Mobile phone crime: secure by design

25 May 2007

A workshop addressing the link between mobile phones and crime was held at the Home Office yesterday.

Organised by the UCL Centre for Security & Crime Science (CSCS), the event featured key figures from the mobile phone industry including manufacturers, networks, academics and engineers. Participants were challenged to imagine how today's multifunctional handsets can be redesigned to be less tempting to thieves without making them any less desirable to law-abiding consumers.

Crime involving mobile phones has reached very high levels. Ten thousand mobile phones are stolen every day, with children and young adults the most likely victims. Mobile phone theft now accounts for about 45 per cent of all thefts on the London Underground. Two thirds of robberies are committed by offenders working in groups.

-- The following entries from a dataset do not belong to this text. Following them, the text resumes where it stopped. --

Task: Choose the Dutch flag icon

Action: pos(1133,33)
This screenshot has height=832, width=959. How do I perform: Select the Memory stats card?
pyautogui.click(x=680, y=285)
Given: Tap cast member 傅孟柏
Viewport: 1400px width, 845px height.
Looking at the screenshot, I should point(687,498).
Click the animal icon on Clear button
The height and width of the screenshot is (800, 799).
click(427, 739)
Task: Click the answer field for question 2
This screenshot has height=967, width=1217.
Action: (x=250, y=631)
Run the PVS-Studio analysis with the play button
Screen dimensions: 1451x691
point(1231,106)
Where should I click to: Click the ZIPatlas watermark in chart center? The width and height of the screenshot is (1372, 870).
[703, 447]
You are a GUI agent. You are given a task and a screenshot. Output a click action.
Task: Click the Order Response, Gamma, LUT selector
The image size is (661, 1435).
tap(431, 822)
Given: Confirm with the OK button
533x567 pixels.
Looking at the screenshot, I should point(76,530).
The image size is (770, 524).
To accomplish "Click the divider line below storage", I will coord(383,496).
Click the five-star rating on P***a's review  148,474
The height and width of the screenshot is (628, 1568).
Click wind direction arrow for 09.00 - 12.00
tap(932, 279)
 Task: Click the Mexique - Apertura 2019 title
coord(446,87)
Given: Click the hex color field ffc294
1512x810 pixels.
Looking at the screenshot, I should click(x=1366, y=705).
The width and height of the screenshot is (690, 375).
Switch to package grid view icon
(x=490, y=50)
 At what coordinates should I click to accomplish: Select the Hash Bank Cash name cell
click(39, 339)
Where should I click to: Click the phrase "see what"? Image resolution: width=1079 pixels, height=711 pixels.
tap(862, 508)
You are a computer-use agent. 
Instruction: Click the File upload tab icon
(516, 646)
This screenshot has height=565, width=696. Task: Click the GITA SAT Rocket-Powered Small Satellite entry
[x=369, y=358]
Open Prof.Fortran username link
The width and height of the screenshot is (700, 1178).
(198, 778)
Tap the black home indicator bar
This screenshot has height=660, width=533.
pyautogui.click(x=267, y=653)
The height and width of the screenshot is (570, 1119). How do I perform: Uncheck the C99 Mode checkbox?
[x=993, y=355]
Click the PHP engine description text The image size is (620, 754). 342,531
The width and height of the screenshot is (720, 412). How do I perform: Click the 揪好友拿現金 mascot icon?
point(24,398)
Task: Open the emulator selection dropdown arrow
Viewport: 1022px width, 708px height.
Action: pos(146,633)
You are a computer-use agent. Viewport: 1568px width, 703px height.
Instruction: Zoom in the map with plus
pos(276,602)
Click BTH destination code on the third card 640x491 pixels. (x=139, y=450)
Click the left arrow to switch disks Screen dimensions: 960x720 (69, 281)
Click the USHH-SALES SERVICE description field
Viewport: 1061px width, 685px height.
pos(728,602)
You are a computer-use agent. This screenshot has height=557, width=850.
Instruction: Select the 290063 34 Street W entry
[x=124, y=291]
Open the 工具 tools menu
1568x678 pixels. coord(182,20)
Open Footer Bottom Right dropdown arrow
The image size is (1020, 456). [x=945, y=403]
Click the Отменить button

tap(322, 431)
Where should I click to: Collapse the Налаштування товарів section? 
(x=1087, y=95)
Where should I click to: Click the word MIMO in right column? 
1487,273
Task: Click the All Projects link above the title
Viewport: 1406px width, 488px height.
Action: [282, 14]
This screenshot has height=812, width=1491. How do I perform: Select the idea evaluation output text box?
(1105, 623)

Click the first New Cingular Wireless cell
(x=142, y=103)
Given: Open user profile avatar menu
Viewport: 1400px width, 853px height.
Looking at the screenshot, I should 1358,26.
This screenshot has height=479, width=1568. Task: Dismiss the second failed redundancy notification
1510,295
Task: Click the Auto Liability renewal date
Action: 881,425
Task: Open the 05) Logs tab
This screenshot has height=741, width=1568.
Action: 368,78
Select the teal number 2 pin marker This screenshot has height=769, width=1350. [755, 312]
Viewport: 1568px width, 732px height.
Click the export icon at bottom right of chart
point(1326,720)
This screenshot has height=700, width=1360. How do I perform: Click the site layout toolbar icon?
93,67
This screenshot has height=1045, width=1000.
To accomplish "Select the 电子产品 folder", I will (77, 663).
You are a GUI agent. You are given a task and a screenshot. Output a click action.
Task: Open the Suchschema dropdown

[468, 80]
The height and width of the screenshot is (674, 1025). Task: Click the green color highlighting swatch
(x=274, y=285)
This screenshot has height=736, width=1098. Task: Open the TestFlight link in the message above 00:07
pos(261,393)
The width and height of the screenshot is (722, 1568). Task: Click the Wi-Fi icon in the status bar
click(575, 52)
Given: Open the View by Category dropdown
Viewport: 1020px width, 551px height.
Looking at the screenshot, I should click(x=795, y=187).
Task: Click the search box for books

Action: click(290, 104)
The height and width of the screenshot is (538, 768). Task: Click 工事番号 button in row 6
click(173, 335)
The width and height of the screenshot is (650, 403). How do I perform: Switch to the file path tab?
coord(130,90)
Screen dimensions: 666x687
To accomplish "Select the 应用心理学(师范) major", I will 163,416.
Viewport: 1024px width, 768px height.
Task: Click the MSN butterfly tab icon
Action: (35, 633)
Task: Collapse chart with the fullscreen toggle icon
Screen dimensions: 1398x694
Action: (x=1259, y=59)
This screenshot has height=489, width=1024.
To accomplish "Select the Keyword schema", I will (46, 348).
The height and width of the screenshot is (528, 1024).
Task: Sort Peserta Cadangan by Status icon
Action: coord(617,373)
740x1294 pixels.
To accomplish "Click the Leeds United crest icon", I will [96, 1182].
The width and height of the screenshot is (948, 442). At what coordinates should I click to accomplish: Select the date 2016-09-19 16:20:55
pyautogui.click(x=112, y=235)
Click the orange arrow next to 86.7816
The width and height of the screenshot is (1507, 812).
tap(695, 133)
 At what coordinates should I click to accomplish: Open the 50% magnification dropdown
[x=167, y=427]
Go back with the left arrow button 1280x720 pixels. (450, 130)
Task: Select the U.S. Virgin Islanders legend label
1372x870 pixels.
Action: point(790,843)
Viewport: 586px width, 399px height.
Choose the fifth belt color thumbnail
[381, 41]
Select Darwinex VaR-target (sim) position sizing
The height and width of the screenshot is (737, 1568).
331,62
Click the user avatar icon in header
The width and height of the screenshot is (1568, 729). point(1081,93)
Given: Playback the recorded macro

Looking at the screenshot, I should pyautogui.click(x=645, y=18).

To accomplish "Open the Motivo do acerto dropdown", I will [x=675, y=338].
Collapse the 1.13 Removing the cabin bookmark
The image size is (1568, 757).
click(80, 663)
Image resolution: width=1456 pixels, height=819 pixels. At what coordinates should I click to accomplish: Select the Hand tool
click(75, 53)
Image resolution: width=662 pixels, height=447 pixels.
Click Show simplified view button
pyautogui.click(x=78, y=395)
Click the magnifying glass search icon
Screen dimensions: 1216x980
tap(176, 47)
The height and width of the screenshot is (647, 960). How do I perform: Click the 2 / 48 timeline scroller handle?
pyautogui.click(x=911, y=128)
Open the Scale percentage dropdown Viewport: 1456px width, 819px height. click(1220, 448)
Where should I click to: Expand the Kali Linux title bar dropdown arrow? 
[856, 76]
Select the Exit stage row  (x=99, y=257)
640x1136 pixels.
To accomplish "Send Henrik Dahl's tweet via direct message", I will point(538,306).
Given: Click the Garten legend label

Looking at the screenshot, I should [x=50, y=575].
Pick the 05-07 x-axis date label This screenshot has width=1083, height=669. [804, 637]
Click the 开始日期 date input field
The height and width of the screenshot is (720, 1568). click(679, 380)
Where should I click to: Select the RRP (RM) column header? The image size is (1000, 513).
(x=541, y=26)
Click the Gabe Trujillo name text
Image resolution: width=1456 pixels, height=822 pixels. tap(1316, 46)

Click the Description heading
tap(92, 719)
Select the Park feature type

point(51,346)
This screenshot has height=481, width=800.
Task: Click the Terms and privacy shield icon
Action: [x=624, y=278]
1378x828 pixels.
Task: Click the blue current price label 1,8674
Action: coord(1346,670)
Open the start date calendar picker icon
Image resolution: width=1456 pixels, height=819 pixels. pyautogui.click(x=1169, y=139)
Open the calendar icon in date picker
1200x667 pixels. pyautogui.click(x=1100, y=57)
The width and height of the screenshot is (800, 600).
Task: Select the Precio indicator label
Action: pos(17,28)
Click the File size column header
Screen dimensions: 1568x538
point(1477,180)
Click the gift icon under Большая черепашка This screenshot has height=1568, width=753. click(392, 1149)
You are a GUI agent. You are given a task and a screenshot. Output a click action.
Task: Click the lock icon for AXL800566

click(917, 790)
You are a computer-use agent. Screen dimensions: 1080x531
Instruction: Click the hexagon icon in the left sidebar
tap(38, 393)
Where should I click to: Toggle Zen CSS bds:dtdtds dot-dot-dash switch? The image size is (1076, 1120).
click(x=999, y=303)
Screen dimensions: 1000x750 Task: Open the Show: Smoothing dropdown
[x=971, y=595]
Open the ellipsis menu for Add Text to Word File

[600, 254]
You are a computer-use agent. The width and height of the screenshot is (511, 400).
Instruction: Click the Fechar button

In his keynote address, Crime Reduction Minister Vernon Coaker referred to successful efforts to design out crime in other sectors. He highlighted the 51 per cent reduction in vehicle crime since 1997, much of which can be attributed to changes in vehicle design such as engine immobilisers.

He went on to say: "Rapidly changing technologies have increased the value and variety of handsets and given a boost to opportunistic criminals at the same time. We are fighting back with genuinely innovative solutions. I am convinced that mobile phone crime can be tackled when the handset is still on the drawing board.

"I know that handset manufacturers and network operators have already made considerable progress in tackling mobile phone crime - by blocking 80 per cent of stolen phones within 48 hours for example - but there is much more to do. I want the same powerful blend of imagination and technical expertise that creates today's exciting gadgets to be applied to the problem of phone crime. Today's meeting marks the start of exciting times to come."

Professor Gloria Laycock, from the UCL Jill Dando Institute of Crime Science, said: "We have been stimulating the design and crime prevention agenda since the Institute was established at UCL in 2001. I am delighted to see that the Home Office is encouraging partnership working of this kind, as it will help us to realise the major contribution that manufacturers can make in the ongoing fight against crime."